Modi intervention was undoing of Vajpayee in Kashmir. “Cross LoC trade was a legacy of the Vajpayee Govt decision to facilitate greater people to people contact across the Line of Control in J&K,” Omar Abdullah reacted. “That the LoC trade may have been used by some traders for illegal activities was suspected for years now and it was to plug this that the state has been pleading for the installation of full truck scanners at the trade points.”

“Extremely unfortunate that GOI instead of enhancing people to people contact as families of both side of LOC stand divided & improving trade & other ties, even whatever little had been achieved since Vajpayee time is being blocked & stopped,” Mirwaiz Umer Farooq reacted. “Such measures for short term gains come at a huge price for people.”

“Using Kashmir as a scapegoat to claw its way back to power won’t help BJP,” Mehbooba Mufti said. “It’s an excuse to worsen ties with Pak despite their peace overtures.
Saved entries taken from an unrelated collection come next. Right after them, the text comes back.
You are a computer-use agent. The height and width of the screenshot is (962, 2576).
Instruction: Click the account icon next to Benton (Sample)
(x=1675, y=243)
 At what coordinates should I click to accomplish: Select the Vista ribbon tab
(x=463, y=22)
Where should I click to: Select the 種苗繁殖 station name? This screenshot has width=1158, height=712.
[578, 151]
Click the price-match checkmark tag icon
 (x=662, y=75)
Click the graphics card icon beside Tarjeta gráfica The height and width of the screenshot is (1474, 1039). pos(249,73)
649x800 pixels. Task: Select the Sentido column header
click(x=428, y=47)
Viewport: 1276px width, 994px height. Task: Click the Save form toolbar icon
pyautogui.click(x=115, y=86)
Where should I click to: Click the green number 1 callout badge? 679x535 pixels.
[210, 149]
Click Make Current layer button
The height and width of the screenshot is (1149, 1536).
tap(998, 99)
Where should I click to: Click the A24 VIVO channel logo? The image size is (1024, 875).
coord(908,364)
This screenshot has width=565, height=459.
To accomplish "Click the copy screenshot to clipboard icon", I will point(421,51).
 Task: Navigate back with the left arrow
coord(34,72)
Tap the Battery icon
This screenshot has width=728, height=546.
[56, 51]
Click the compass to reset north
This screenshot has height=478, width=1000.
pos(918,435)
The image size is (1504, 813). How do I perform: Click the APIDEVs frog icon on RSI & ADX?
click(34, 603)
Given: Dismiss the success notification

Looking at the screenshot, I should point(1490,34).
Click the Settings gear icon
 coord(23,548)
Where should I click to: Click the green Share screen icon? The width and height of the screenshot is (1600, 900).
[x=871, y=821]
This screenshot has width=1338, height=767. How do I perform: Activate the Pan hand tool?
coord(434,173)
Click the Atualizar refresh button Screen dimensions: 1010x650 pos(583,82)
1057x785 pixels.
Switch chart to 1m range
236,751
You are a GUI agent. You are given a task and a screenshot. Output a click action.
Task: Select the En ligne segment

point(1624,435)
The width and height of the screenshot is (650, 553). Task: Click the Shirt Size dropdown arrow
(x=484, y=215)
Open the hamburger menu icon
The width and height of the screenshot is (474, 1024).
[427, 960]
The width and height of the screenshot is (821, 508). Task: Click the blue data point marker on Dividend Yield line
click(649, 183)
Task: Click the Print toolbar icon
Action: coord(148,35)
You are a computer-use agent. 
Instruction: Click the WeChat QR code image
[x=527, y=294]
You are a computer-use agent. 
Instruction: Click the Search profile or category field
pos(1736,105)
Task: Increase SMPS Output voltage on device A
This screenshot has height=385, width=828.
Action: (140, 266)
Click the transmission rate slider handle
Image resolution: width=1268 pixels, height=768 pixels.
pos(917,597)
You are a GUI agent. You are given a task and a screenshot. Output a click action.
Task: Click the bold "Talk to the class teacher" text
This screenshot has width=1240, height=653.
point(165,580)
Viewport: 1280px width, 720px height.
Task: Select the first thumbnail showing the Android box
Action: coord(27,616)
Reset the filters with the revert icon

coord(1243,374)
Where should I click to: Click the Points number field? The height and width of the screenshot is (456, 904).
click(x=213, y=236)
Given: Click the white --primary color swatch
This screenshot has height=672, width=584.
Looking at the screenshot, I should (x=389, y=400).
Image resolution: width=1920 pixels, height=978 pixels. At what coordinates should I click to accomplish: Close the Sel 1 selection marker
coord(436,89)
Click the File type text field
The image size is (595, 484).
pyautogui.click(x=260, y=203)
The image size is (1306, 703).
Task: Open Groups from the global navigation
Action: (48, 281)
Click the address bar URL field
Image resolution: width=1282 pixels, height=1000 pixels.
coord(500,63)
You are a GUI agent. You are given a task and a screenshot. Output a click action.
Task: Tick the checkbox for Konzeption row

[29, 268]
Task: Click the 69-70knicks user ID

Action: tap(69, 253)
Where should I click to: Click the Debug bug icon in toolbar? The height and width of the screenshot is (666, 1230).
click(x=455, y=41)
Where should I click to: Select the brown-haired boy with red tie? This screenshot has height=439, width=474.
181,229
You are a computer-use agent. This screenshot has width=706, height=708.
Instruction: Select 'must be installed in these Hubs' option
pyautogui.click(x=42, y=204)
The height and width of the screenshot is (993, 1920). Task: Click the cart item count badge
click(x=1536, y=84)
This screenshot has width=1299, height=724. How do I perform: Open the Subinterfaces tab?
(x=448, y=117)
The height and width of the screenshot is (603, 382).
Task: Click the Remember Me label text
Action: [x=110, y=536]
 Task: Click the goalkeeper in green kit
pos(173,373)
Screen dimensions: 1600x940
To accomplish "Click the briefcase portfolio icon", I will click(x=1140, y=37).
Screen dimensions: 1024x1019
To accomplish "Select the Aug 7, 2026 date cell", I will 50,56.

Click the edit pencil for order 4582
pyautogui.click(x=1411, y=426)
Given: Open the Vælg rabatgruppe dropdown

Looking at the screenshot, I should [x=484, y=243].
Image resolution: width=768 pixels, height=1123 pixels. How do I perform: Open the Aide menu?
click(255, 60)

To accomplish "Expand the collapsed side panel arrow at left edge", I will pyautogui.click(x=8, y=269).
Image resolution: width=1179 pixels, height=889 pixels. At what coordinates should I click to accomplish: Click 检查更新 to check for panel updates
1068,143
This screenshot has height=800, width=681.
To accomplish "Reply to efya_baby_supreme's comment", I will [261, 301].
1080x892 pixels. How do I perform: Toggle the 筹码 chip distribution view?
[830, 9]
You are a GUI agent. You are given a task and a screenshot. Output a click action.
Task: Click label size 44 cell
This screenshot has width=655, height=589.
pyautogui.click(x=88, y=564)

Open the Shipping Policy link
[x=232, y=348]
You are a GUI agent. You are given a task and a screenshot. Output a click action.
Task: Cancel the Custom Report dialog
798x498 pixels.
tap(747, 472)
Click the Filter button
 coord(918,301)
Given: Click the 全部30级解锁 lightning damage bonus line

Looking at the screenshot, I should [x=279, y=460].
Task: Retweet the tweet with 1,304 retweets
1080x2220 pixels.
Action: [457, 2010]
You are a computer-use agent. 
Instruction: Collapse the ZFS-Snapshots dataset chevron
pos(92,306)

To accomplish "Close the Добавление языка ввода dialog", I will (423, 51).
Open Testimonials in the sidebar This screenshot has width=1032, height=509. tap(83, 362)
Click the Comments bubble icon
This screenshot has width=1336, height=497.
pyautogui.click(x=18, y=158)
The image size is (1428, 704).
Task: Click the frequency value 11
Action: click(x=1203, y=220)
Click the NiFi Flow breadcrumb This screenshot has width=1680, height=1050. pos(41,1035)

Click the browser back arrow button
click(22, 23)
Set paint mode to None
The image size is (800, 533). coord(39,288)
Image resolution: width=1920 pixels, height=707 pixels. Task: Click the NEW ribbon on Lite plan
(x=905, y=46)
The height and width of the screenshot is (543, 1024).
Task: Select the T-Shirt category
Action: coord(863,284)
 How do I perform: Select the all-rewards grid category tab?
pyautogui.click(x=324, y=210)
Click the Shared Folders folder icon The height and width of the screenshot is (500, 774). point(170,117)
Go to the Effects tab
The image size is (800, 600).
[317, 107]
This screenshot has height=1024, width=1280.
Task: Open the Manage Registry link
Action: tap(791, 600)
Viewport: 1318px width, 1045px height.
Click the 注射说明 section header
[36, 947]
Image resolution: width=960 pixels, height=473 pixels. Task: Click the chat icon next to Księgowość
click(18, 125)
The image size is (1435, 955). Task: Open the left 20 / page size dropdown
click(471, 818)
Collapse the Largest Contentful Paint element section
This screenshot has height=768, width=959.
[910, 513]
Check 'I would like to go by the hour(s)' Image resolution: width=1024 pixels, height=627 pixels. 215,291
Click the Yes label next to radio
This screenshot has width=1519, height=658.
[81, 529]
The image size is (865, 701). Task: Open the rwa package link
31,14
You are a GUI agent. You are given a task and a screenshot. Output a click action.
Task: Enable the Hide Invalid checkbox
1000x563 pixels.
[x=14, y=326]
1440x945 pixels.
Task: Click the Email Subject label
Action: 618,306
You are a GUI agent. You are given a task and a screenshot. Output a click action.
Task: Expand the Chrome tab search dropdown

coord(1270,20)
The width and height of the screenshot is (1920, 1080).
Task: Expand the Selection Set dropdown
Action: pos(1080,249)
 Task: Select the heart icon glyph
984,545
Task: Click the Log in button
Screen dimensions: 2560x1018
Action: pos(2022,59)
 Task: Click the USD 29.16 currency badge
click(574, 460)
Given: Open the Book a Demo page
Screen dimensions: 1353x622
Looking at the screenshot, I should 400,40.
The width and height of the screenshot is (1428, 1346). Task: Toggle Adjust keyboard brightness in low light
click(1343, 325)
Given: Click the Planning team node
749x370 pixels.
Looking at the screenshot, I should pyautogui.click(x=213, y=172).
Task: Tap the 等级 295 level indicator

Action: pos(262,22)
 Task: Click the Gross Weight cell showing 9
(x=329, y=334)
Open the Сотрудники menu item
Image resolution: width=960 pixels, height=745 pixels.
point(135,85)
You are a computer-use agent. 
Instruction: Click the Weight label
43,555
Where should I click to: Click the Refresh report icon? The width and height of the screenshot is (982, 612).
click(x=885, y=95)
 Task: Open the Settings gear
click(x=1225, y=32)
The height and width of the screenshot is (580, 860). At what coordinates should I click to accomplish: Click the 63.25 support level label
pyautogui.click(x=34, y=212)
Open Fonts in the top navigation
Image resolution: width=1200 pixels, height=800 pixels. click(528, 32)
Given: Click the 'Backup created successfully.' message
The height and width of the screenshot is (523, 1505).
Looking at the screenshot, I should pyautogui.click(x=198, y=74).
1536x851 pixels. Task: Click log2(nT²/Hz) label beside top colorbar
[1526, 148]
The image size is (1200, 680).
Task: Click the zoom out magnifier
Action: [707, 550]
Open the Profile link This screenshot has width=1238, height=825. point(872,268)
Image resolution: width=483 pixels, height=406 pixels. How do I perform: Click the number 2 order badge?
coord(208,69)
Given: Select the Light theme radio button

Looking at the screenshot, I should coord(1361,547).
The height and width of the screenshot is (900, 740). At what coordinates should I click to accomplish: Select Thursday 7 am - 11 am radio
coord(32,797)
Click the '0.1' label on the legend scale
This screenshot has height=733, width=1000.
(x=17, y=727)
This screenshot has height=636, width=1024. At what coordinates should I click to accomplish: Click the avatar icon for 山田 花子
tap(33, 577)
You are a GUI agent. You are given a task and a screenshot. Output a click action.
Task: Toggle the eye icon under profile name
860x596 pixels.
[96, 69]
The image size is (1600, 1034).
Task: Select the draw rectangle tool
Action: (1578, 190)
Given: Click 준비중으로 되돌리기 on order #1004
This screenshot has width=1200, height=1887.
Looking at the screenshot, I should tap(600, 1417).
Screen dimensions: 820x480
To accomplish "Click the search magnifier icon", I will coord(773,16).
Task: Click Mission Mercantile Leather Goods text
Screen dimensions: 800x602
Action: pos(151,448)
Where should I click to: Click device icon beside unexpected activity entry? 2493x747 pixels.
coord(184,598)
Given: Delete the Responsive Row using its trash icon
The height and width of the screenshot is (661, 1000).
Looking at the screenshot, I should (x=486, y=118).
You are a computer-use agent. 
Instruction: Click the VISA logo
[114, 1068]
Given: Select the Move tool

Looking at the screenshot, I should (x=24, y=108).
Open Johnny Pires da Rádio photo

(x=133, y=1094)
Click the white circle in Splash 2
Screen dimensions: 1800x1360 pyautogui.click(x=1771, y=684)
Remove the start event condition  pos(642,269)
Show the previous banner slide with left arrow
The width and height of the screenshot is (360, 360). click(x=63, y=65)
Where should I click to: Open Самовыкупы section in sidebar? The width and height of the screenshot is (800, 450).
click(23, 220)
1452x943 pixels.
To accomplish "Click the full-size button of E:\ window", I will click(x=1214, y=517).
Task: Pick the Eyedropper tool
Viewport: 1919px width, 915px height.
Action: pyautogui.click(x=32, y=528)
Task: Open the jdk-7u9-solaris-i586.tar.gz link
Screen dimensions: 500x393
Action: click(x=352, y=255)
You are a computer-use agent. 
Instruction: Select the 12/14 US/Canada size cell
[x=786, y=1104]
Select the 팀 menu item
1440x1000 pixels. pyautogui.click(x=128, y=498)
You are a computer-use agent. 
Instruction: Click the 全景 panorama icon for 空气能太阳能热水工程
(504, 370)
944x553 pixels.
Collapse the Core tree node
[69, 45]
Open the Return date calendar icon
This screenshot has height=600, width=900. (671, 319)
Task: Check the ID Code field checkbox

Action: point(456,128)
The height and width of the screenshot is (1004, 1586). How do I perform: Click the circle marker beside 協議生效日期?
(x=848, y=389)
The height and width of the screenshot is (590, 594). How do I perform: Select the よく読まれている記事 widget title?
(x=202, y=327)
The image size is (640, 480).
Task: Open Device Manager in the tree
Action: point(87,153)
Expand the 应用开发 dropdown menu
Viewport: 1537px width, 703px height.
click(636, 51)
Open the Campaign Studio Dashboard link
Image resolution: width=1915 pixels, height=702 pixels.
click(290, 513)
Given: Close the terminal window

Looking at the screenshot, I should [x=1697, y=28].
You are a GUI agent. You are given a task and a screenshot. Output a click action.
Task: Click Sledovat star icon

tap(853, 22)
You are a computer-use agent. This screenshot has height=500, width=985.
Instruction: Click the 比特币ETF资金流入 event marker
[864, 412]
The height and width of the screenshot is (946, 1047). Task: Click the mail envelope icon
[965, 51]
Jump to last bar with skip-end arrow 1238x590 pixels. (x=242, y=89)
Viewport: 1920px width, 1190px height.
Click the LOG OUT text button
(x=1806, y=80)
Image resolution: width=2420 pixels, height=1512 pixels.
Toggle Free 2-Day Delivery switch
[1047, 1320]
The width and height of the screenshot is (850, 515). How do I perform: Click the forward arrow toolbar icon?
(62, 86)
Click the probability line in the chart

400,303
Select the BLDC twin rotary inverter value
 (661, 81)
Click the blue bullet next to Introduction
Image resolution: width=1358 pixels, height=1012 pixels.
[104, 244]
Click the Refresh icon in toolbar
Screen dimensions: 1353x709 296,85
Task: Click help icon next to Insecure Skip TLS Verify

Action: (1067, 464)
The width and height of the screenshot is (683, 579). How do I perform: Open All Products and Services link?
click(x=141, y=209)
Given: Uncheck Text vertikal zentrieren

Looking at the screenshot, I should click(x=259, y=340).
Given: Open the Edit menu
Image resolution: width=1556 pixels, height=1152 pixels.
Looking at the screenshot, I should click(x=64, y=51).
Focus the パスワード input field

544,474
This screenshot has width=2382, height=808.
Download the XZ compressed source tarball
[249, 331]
By doing this PM Modi has dismantled a CBM Initiated by Vajpayee Ji.”

Omar and Mehbooba led separate symbolic protests against the move. Mehbooba, later, said Delhi wanted to do it when she was the Chief Minister but she put her foot down.

“When the trade and travel started, we were in fact seriously thinking of permitting school excursion,” Mohammad Salim Beig, the then Director General Tourism said. “They might have stopped it for the time being but the real pull of the people will force them to make it resume as early as possible.” He said this has been a Himalayan intervention in the cold relationship between the two sides.

Beig may be vindicated anytime in future but right now, Salamabad – Chakothi stretch of the JVR is silent and scary. It used to be so silent only when the gunners were at work.